Why Indexing Matters More Than Ever
Heritage institutions, archives, and libraries face an ever-growing challenge: how to keep vast and diverse collections accessible in an era when materials multiply faster than they can be catalogued. Text, images, audio, and video transcripts demand structured entry points for discovery, yet manual indexing can no longer keep pace. Controlled vocabularies—authority files, thesauri, and custom taxonomies—have long been the foundation of consistent, interoperable access. Now, with the help of AI, it is possible to apply them at scale and with a depth that would have been unthinkable only a few years ago.
Some may ask whether keywords are still necessary in a time when AI search promises to understand natural language queries directly. But the value of controlled and custom vocabularies lies in something different: they provide stable, shared points of access that cut across institutions, languages, and research practices. Keywords anchor discovery, support interoperability, and allow collections to be explored not only through ad hoc questions but also through structured perspectives. By combining the scalability of AI with the rigor of controlled vocabularies, institutions can expand both the efficiency and the depth of their indexing practices.
The Challenge of Controlled Vocabularies
Applying controlled vocabularies to large collections has always been labor-intensive, but it remains indispensable. Authority files such as the Gemeinsame Normdatei (GND) or the Library of Congress Subject Headings (LCSH) make it possible to connect a photograph, a transcript, and a policy document under the same concept, even when described in different languages or with different terminology. Yet the very strength of controlled vocabularies—their rigor—also makes them difficult to scale: they demand precise matches, careful disambiguation, and awareness of hierarchical relations.
AI systems bring both promise and pitfalls to this task. Many authority files have hundreds of thousands of entries. This is not a challenge one can solve by “just asking ChatGPT” in its web interface. It requires a dedicated system that can store and access the vocabulary efficiently, and a precise methodology for matching terms. In such vocabularies, a concept is never an island: it exists within a broader network of narrower, broader, and related terms. Without sensitivity to these structures, automated indexing risks producing inconsistent or noisy results, or overlooking crucial concepts altogether.
Our Approach in 2025
At aureka, we began working on this problem in 2023 with a proof of concept for the Berlin City Museum, where we tested automated indexing on a collection of long biographical interviews. Since then, we have expanded and refined our method, leveraging the latest developments in AI for this task. The foundation of our approach are embeddings—mathematical representations of semantic meaning expressed as vectors. By measuring the distance between these vectors, we can map objects—whether text passages, image descriptions, or transcript segments—into a semantic space and compare them with vocabulary terms.
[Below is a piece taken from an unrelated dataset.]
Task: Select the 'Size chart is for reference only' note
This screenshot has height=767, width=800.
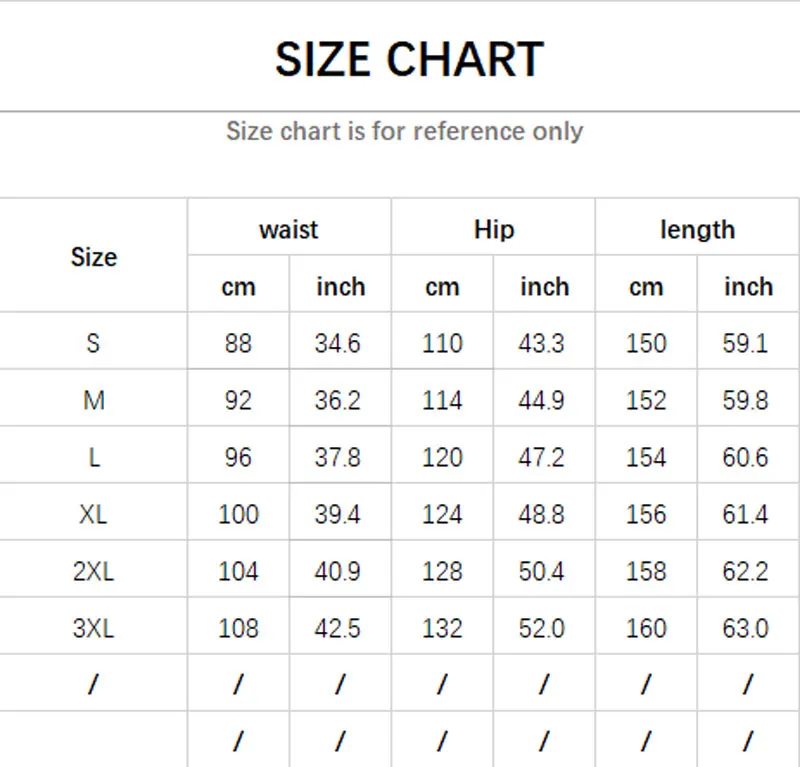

Early on, however, we realized that plain embeddings of vocabulary terms are not enough. To work reliably with authority files, embeddings must be enriched with hierarchical relations. By incorporating broader, narrower, and related terms into the embedding space, indexing does not stop at surface matches but captures the full conceptual landscape. Equally, simply retrieving the “closest” vectors is insufficient: because embeddings are very general, vector distance alone is not accurate enough for controlled vocabularies. This is where LLMs add value: they filter out terms that may be close in the vector space but are not a suitable match for the specific context.
Another essential step is chunking. Large documents or transcripts often contain multiple themes, each of which deserves indexing. By dividing text (or descriptive metadata for images and audiovisuals) into smaller segments, we maximize the number of candidate terms that can be retrieved. These terms are then sorted by relevance and aggregated according to clear criteria, resulting in a balanced set of keywords for each object.
This workflow creates a system that is both scalable and precise. It enables institutions to index collections of any size with controlled or custom vocabularies, producing rich and consistent access points without sacrificing interpretability or compliance with cataloguing standards.
What This Unlocks for Heritage Institutions
Automated indexing with controlled and custom vocabularies is not just about efficiency. It opens new possibilities for how collections can be explored, understood, and connected. By combining the scalability of embeddings with the precision of hierarchical vocabularies and the contextual judgment of LLMs, institutions can achieve an indexing depth that was previously unattainable. Thousands of items can now be described consistently, revealing patterns and connections across entire collections.
For archivists, librarians, and heritage professionals, this means more than saving time. It ensures consistency, by applying vocabularies in a rigorous way across heterogeneous materials. It enhances discoverability, by making it possible to navigate collections not only by keywords but also through the broader and narrower concepts that link them. And it strengthens interoperability, allowing institutions to align their catalogues with international standards and with each other.
In this sense, automated indexing is not a replacement for curatorial expertise but an amplifier of it. By taking over the repetitive task of large-scale vocabulary assignment, AI frees experts to focus on refining vocabularies, interpreting results, and shaping new research and public engagement possibilities.